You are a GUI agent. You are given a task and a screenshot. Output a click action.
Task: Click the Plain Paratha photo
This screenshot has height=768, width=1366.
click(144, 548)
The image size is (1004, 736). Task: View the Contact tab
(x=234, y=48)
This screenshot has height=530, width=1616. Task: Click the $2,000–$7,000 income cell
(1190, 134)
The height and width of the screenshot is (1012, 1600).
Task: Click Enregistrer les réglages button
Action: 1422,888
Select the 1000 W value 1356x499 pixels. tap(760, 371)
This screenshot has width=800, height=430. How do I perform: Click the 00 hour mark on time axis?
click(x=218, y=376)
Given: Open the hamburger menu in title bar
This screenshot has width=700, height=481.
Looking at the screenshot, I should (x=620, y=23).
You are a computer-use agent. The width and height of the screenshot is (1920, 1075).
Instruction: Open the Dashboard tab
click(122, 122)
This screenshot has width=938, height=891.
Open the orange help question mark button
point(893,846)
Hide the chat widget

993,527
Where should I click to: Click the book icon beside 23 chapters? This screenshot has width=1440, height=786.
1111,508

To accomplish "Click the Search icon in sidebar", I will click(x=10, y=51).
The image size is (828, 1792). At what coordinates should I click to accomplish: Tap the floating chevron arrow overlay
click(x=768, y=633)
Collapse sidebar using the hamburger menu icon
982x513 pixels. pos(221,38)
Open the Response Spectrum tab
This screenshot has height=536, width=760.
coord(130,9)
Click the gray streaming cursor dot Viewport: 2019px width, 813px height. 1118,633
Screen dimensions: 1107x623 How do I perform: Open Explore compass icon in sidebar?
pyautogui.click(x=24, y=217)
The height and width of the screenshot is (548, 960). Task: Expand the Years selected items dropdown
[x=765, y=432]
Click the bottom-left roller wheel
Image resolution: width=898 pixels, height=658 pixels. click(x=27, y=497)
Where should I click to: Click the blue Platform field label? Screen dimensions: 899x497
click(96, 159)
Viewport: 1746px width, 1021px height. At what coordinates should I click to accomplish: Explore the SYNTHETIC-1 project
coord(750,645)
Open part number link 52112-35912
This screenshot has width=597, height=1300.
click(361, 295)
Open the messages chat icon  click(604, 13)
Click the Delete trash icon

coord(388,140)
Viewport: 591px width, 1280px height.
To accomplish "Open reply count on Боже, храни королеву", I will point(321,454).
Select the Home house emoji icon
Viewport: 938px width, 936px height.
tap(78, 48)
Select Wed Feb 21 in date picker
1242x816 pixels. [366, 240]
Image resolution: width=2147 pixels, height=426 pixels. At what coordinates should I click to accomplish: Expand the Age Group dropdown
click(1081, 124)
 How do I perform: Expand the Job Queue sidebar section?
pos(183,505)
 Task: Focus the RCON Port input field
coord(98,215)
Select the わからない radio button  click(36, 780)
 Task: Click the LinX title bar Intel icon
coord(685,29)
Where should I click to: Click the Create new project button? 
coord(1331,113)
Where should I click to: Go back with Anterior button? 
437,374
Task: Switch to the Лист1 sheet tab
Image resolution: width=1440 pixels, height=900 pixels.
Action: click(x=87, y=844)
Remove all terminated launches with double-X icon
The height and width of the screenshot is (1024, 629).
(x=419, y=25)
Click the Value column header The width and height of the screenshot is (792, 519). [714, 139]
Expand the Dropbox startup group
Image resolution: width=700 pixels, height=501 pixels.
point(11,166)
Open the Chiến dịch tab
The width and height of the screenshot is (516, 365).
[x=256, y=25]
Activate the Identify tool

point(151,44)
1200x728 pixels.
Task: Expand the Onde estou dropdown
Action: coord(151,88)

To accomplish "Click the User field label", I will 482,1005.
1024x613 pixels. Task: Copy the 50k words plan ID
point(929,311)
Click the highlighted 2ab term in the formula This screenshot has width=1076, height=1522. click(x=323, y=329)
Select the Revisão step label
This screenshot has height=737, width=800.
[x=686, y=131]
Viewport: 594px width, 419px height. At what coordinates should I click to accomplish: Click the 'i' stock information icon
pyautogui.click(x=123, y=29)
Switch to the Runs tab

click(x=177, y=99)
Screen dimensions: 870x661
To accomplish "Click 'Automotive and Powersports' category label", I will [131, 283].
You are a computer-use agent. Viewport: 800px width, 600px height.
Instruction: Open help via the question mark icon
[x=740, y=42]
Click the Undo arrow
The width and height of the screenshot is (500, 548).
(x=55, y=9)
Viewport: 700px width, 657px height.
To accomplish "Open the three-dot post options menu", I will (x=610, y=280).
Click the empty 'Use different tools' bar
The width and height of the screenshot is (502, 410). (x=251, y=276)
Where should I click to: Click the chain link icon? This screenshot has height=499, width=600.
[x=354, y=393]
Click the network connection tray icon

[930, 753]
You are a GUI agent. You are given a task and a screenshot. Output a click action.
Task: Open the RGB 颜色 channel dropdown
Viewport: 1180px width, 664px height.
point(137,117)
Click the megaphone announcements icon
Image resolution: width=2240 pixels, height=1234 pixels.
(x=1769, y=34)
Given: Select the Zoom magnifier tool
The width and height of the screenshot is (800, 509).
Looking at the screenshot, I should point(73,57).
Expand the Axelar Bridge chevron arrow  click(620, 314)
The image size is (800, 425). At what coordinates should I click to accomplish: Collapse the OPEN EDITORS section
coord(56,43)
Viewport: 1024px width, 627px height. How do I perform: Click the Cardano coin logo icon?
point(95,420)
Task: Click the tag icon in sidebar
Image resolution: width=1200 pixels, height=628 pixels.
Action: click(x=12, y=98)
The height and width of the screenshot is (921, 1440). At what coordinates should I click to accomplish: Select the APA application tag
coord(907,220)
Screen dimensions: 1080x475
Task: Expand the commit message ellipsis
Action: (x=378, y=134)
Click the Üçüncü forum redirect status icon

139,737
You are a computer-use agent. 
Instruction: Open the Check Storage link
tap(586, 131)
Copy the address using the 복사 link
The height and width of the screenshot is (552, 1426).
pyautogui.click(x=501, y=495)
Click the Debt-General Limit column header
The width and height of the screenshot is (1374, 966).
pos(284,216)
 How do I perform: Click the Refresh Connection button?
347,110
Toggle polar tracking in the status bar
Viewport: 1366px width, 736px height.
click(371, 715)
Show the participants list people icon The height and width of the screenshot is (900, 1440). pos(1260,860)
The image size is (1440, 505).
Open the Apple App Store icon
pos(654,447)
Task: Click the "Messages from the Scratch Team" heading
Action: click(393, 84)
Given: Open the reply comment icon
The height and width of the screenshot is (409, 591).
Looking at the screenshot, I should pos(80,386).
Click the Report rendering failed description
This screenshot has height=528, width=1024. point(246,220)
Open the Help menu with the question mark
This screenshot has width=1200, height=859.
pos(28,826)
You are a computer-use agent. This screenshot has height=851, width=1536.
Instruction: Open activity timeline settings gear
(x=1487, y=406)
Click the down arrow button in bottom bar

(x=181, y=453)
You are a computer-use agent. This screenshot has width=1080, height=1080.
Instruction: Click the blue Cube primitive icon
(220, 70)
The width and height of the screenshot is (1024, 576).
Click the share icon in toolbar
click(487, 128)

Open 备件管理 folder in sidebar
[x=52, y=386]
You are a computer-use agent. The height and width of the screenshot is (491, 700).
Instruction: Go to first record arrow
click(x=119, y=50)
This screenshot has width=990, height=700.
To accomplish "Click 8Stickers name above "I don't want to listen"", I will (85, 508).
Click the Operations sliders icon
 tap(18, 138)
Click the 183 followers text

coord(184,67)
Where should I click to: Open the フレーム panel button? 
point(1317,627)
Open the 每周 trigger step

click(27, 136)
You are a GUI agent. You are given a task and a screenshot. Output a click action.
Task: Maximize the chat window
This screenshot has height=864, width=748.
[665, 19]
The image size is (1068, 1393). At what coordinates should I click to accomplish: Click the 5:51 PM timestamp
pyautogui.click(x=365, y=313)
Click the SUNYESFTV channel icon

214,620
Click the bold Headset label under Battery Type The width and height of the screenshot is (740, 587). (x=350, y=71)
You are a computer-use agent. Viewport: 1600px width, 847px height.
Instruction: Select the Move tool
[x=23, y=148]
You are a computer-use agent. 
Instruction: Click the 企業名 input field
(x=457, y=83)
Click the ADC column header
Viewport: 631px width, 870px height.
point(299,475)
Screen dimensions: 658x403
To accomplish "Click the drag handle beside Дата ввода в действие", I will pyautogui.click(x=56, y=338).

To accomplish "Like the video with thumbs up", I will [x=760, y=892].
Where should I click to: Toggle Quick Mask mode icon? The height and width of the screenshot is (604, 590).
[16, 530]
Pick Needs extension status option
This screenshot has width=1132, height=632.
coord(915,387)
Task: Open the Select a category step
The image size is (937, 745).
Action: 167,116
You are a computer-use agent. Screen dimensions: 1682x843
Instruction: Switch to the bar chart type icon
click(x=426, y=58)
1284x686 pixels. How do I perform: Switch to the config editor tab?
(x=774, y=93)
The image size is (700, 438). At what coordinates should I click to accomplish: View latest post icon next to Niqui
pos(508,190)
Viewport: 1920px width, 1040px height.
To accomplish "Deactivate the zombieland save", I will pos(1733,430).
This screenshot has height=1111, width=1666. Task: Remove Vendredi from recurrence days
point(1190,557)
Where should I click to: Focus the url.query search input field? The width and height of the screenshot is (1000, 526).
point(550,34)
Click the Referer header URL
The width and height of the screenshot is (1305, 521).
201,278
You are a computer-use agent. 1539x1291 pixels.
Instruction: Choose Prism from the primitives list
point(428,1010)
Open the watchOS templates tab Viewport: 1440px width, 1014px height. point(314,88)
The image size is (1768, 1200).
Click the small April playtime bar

◇ ◇ ◇ ◇ ◇ ◇ ◇

■ **Work request**:
Proceeding from the line containing "Viewport: 1746px width, 1021px" through the line containing "Task: Switch to the Лист1 sheet tab", transcribe the lines above exactly, both end lines included.

■ **Task output**:
Viewport: 1746px width, 1021px height. At what coordinates should I click to accomplish: Explore the SYNTHETIC-1 project
coord(750,645)
Open part number link 52112-35912
This screenshot has width=597, height=1300.
click(361, 295)
Open the messages chat icon  click(604, 13)
Click the Delete trash icon

coord(388,140)
Viewport: 591px width, 1280px height.
To accomplish "Open reply count on Боже, храни королеву", I will point(321,454).
Select the Home house emoji icon
Viewport: 938px width, 936px height.
tap(78, 48)
Select Wed Feb 21 in date picker
1242x816 pixels. [366, 240]
Image resolution: width=2147 pixels, height=426 pixels. At what coordinates should I click to accomplish: Expand the Age Group dropdown
click(1081, 124)
 How do I perform: Expand the Job Queue sidebar section?
pos(183,505)
 Task: Focus the RCON Port input field
coord(98,215)
Select the わからない radio button  click(36, 780)
 Task: Click the LinX title bar Intel icon
coord(685,29)
Where should I click to: Click the Create new project button? 
coord(1331,113)
Where should I click to: Go back with Anterior button? 
437,374
Task: Switch to the Лист1 sheet tab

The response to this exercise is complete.